| > Back to TCP. Earlier for the sake of simplicity I told a little fib, and some of you have steam coming out of your ears by now because this fib is driving you crazy. I said that TCP guarantees that your message will arrive. It doesn’t, actually. If your pet snake has chewed through the network cable leading to your computer, and no IP packets can get through, then TCP can’t do anything about it and your message doesn’t arrive. The argument is disqualified at this point. The whole world is a leaky abstraction because <freak meteor hit could happen>. At this point your concept is all-encompassing and in turn useless. There are assumptions: this computation will finish eventually [assuming that no one unplugs the computer itself]. This does not make things leaky. There are leaky abstractions I guess but not all are. A garbage collector that can cause memory errors would be leaky. I don’t know anything about garbage colletors but in my experience they don’t. Then someone says that a garbage collector is leaky because of performance concerns (throughput or latency). That’s not a leak: that’s part of the abstracting away part—some concerns are abstracted away. To abstract away means to make it something that you can’t fudge or change. To say that “this is implementation-defined”. An abstract list is an abstraction in the sense that it has some behavior. And also in the sense that it doesn’t say how those behaviors are implemented.

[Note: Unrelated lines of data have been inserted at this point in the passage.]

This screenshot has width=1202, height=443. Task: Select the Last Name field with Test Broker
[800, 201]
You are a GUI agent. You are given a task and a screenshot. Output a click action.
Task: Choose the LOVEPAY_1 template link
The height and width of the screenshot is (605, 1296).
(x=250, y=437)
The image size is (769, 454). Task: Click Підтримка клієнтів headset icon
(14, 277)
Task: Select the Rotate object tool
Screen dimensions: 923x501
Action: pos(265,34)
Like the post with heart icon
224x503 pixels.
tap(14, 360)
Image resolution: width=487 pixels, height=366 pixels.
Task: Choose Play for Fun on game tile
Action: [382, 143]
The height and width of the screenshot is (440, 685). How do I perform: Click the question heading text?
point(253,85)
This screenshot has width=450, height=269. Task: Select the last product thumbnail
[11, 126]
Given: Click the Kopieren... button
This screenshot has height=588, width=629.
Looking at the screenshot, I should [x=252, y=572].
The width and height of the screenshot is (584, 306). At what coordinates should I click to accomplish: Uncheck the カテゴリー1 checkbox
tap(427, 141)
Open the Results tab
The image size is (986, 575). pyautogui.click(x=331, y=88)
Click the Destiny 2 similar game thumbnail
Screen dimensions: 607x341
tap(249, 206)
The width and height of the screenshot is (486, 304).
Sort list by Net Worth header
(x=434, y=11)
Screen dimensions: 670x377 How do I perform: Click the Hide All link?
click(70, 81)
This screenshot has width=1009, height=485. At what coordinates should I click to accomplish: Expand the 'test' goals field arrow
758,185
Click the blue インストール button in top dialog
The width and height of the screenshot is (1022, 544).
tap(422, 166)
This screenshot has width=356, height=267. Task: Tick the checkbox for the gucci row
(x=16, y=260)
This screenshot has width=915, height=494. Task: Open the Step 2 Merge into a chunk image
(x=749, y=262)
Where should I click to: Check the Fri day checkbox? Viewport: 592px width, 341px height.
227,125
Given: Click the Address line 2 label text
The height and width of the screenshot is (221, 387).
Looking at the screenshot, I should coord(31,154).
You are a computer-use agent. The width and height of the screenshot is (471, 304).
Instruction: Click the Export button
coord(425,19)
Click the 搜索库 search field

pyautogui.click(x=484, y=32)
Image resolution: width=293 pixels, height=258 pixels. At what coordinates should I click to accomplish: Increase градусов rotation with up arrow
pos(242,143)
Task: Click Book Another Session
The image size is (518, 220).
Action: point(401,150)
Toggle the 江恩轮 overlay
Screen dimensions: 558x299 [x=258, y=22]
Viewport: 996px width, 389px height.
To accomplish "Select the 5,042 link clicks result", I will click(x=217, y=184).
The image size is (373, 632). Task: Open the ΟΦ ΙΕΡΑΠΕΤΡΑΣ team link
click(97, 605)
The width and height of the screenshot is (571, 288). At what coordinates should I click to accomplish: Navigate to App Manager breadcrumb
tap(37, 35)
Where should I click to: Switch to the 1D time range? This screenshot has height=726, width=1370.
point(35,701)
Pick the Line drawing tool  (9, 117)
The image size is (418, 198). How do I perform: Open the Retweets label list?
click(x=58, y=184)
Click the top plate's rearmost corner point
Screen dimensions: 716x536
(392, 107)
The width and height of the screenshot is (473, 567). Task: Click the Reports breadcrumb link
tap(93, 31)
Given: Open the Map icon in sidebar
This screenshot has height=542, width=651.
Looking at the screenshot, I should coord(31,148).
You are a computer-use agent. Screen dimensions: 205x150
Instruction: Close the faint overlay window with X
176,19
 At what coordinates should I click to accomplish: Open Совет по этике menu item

That’s both a freedom and a lurking problem (sometimes). Big reallocation because of amortized push? Well you abstracted that away so can you complain about it? Maybe your next step is to move beyond the abstraction and into the more concrete. What are abstractions without something to abstract away? They are impossible. You have to have the freedom to leave some things blank. So what Spolsky is effectively saying is that abstractions are abstractions. That looks more like a rhetorical device than a new argument. (Taxes are theft?) EDIT: Flagged for an opinion? Very well. |
Garbage collectors are a rich source of abstraction leaks, depending on what you do with the runtime. If you color within the lines, no surprises, the garbage collector will work. Unless it has a bug, and hundreds of GC bugs, if not thousands, have shipped over the decades; but while a bug is an abstraction leak, it's not a very interesting one.
But go ahead and use the FFI and things aren't so rosy. Usually the GC can cooperate with allocated memory from the other side of the FFI, but this requires care and attention to detail, or you get memory bugs, and just like that, you're manually managing memory in a garbage collected language, and you can segfault on a use-after-free just like a Real Programmer. It's also quite plausible to write a program in a GC language which leaks memory, by accidentally retaining a reference to something which you thought you'd deleted the last reference to. Whether or not you consider this an abstraction leak depends on how you think of the GC abstraction: if you take the high-level approach that "a GC means you don't have to manage memory" (this is frequently touted as the benefit of garbage collection), sooner or later a space leak is going to bite you.
Then there are finalizers. If there's one thing which really punctures a hole in the GC abstraction, it's finalizers.